* Start RECORDS SHOWN *
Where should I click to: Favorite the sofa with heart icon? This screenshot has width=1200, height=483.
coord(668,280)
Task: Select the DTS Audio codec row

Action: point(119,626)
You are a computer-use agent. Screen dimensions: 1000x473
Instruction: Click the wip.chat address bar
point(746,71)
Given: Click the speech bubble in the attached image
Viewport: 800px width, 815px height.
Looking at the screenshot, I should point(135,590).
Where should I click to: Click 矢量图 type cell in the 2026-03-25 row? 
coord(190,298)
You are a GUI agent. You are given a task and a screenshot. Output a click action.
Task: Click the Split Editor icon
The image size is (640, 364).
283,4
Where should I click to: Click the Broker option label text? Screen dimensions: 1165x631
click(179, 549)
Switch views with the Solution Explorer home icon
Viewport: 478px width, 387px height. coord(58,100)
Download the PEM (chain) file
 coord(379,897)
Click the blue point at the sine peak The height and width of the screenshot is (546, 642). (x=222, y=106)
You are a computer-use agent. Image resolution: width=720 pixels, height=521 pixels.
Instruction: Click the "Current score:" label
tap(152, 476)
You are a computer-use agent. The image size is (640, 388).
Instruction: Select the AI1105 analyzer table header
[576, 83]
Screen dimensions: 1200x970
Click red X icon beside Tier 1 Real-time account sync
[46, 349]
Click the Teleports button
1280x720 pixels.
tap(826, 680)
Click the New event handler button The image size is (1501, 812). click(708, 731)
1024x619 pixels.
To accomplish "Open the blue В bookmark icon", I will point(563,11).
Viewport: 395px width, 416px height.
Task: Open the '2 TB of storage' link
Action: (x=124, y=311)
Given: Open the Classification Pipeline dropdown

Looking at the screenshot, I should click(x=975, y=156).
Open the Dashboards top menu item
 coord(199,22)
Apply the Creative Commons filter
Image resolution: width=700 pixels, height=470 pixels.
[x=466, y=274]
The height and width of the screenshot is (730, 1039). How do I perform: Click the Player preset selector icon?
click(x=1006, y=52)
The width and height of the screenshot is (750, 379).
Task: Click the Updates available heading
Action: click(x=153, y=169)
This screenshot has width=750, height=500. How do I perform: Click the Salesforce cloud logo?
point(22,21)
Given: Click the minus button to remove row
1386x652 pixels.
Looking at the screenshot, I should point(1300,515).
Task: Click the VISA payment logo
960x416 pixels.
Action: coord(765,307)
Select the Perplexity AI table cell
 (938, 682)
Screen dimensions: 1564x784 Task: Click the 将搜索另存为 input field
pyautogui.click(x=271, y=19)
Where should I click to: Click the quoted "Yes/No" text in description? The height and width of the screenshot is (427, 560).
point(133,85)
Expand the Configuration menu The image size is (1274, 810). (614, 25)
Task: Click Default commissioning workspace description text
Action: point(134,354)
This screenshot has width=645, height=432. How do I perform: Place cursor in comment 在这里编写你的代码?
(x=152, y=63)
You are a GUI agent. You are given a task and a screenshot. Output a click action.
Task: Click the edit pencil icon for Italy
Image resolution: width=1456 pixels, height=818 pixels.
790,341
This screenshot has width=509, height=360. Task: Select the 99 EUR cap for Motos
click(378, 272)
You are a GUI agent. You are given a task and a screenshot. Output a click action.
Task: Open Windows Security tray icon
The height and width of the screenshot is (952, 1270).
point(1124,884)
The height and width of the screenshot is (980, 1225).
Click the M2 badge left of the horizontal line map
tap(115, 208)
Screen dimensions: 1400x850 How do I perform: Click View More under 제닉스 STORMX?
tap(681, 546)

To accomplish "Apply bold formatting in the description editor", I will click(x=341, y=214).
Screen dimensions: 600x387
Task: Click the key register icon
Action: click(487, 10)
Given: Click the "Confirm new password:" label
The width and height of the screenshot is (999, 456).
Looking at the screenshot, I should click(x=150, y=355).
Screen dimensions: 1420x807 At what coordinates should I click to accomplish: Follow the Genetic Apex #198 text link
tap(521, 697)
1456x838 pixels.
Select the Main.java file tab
* End RECORDS SHOWN *
WRITTEN EXERCISE: Print unchanged every line of the items from the line containing "Click the New" up to and including the line containing "Action: (x=124, y=311)".

OUTPUT BELOW:
Click the New event handler button The image size is (1501, 812). click(708, 731)
1024x619 pixels.
To accomplish "Open the blue В bookmark icon", I will point(563,11).
Viewport: 395px width, 416px height.
Task: Open the '2 TB of storage' link
Action: (x=124, y=311)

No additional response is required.